There is, however, I said, a previous question which remains unanswered.
What question?
I do not think that we have adequately determined the nature and number of the appetites, and until this is accomplished the enquiry will always be confused.
Well, he said, it is not too late to supply the omission.
Very true, I said; and observe the point which I want to understand: Certain of the unnecessary pleasures and appetites I conceive to be unlawful; every one appears to have them, but in some persons they are controlled by the laws and by reason, and the better desires prevail over them—either they are wholly banished or they become few and weak; while in the case of others they are stronger, and there are more of them.

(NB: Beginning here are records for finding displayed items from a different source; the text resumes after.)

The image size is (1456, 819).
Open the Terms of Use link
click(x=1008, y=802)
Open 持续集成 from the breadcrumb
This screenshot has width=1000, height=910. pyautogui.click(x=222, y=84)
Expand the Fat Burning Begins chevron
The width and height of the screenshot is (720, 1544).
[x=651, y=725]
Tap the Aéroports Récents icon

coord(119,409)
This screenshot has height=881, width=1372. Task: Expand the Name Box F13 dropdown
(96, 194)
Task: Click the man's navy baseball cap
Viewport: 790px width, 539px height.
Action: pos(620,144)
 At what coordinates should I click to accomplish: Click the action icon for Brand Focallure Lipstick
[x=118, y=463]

Which appetites do you mean?
I mean those which are awake when the reasoning and human and ruling power is asleep; then the wild beast within us, gorged with meat or drink, starts up and having shaken off sleep, goes forth to satisfy his desires; and there is no conceivable folly or crime—not excepting incest or any other unnatural union, or parricide, or the eating of forbidden food—which at such a time, when he has parted company with all shame and sense, a man may not be ready to commit.
Most true, he said.
But when a man's pulse is healthy and temperate, and when before going to sleep he has awakened his rational powers, and fed them on noble thoughts and enquiries, collecting himself in meditation; after having first indulged his appetites neither too much nor too little, but just enough to lay them to sleep, and prevent them and their enjoyments and pains from interfering with the higher principle—which he leaves in the solitude of pure abstraction, free to contemplate and aspire to the knowledge of the unknown, whether in past, present, or future: when again he has allayed the passionate element, if he has a quarrel against any one—I say, when, after pacifying the two irrational principles, he rouses up the third, which is reason, before he takes his rest, then, as you know, he attains truth most nearly, and is least likely to be the sport of fantastic and lawless visions.
I quite agree.
In saying this I have been running into a digression; but the point which I desire to note is that in all of us, even in good men, there is a lawless wild-beast nature, which peers out in sleep. Pray, consider whether I am right, and you agree with me.
Yes, I agree.
And now remember the character which we attributed to the democratic man. He was supposed from his youth upwards to have been trained under a miserly parent, who encouraged the saving appetites in him, but discountenanced the unnecessary, which aim only at amusement and ornament?